- _Material for the task_

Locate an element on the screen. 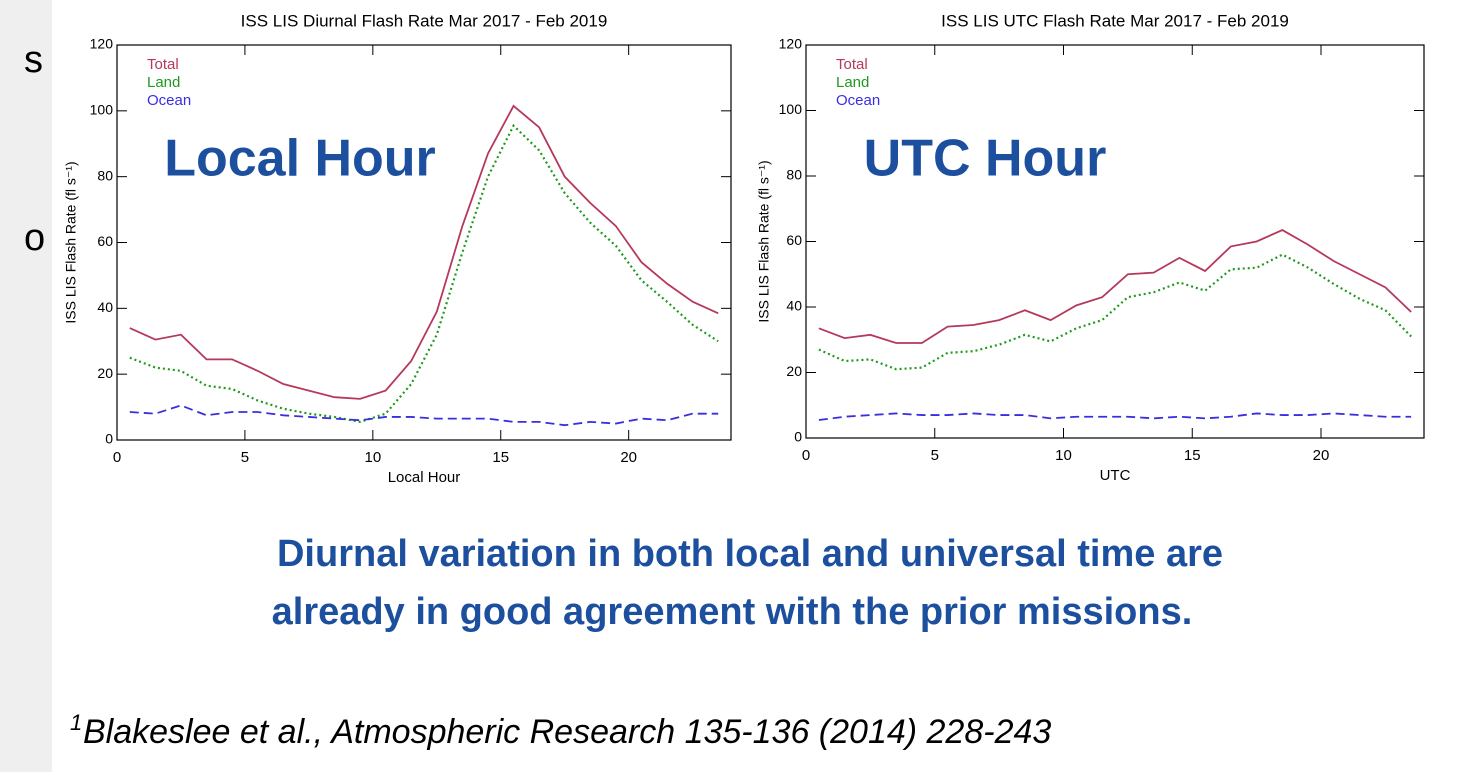 The width and height of the screenshot is (1477, 772). side-panel is located at coordinates (26, 386).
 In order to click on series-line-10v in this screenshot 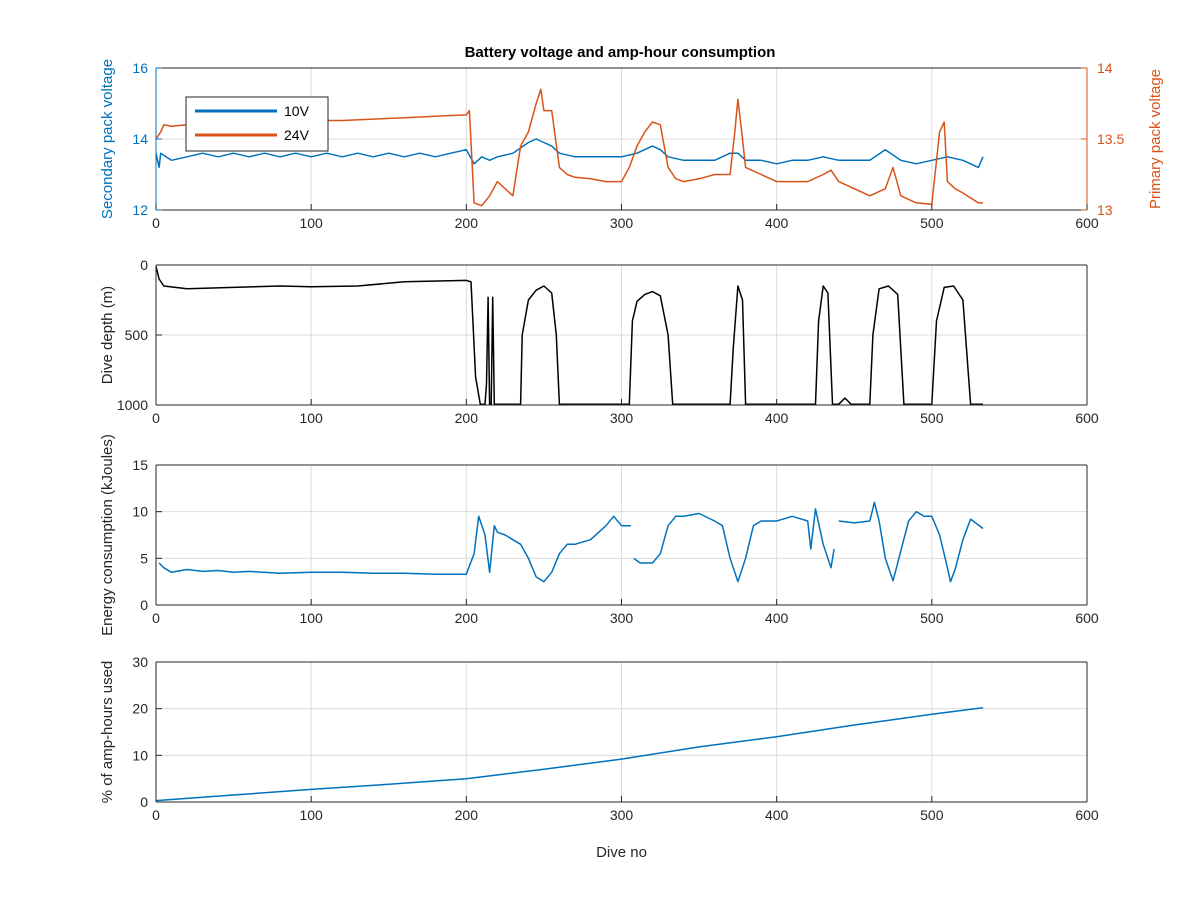, I will do `click(570, 154)`.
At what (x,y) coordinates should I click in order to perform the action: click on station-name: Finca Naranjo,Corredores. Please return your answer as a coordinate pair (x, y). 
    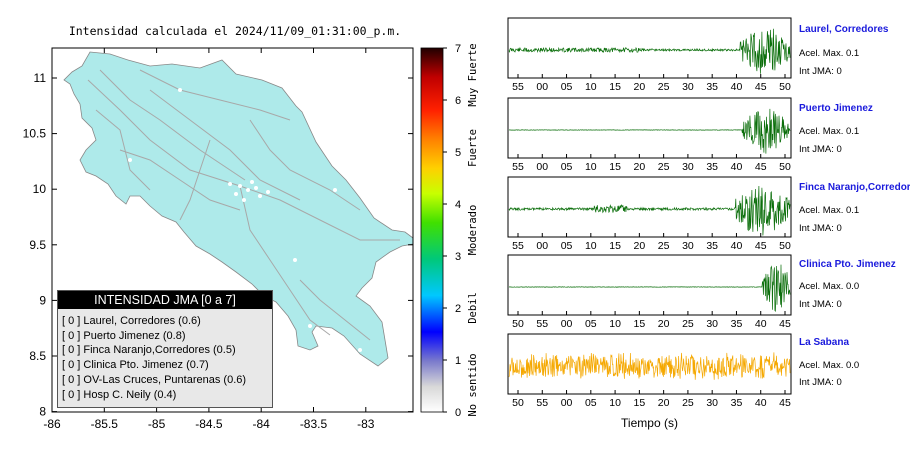
    Looking at the image, I should click on (854, 188).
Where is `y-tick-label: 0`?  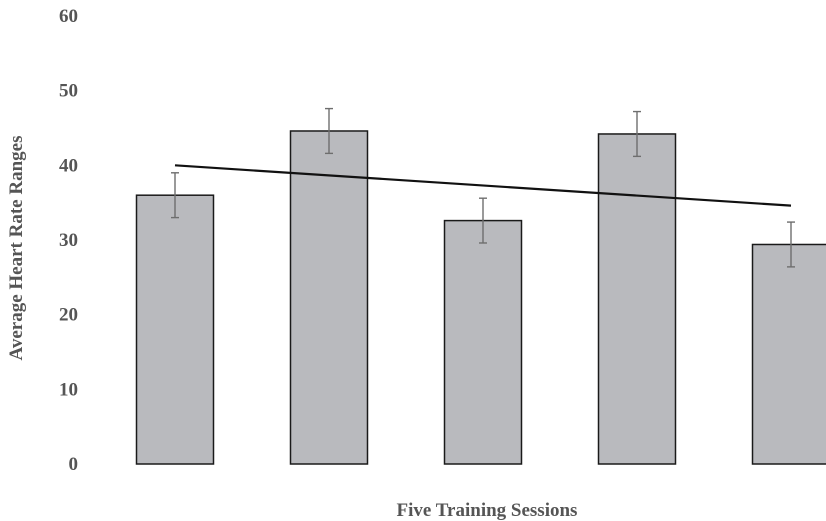
y-tick-label: 0 is located at coordinates (74, 464).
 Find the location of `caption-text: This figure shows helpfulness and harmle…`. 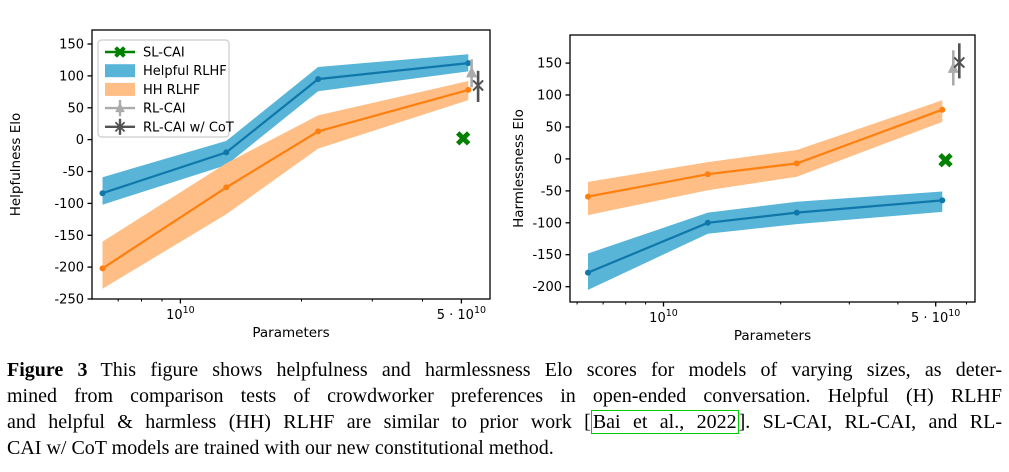

caption-text: This figure shows helpfulness and harmle… is located at coordinates (551, 370).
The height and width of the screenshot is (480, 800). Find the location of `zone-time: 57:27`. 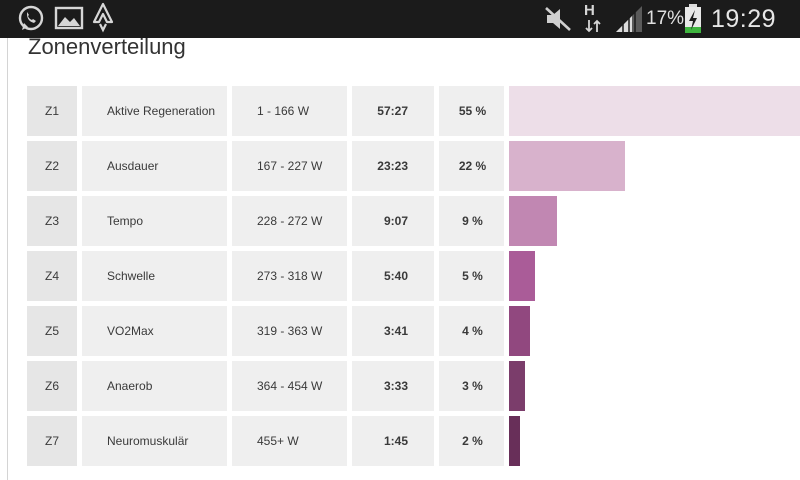

zone-time: 57:27 is located at coordinates (393, 111).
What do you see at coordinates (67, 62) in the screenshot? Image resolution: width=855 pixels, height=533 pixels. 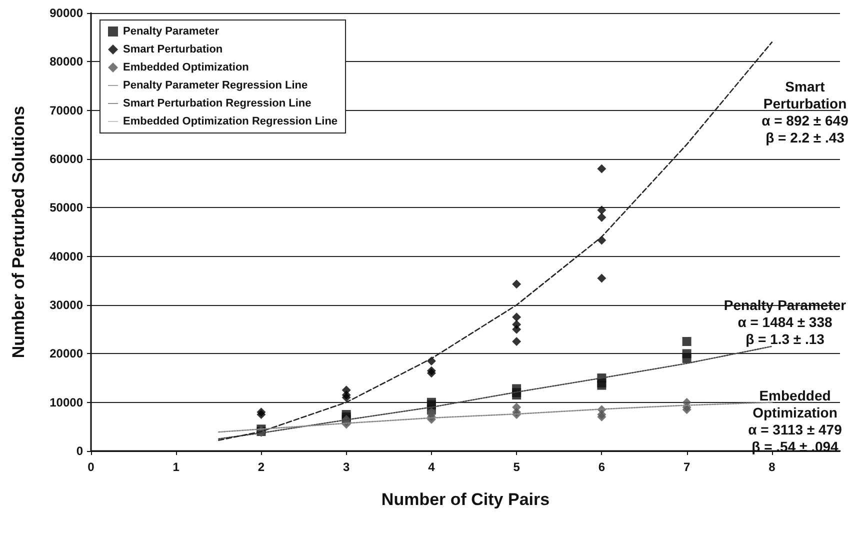 I see `y-tick-label: 80000` at bounding box center [67, 62].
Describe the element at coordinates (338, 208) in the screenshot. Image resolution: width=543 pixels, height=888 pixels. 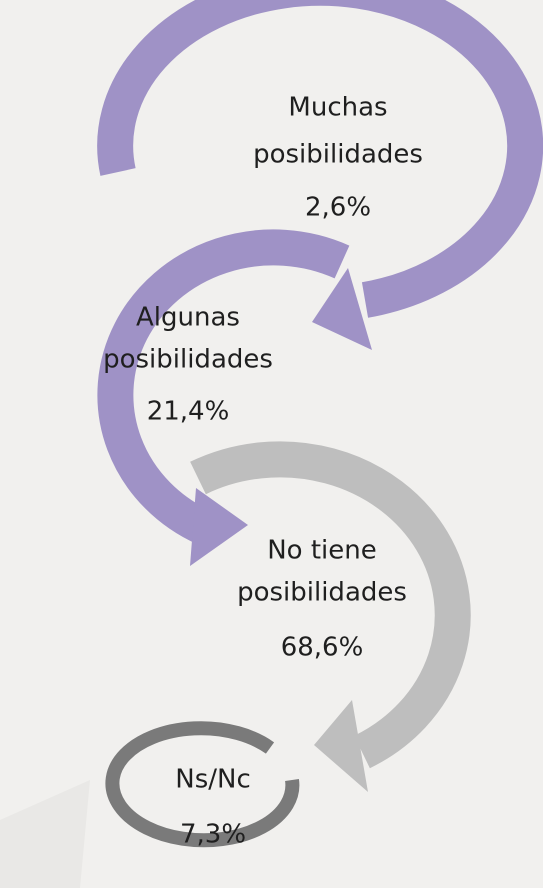
I see `node-value: 2,6%` at that location.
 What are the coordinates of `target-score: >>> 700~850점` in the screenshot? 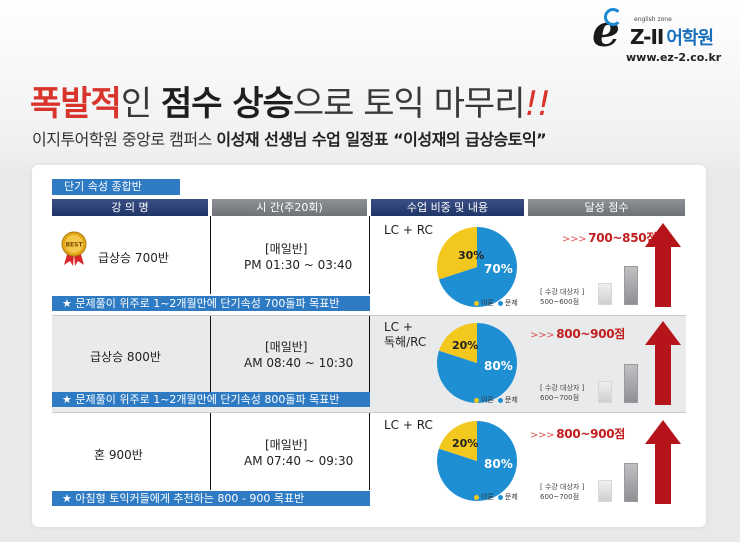 It's located at (610, 238).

- _Task description_
Rewrite the entries from the line containing "At what (x,y)" through the line containing "zone-time: 57:27 is", inclusive, replacing "location" with "position" and keeping everything else unchanged. Leave the pictures out.

- _Exercise solution_
At what (x,y) coordinates should I click in order to perform the action: click on station-name: Finca Naranjo,Corredores. Please return your answer as a coordinate pair (x, y). 
    Looking at the image, I should click on (854, 188).
Where is `y-tick-label: 0`?  
y-tick-label: 0 is located at coordinates (74, 464).
 Find the position of `caption-text: This figure shows helpfulness and harmle…`. 

caption-text: This figure shows helpfulness and harmle… is located at coordinates (551, 370).
The height and width of the screenshot is (480, 800). Find the position of `zone-time: 57:27`. 

zone-time: 57:27 is located at coordinates (393, 111).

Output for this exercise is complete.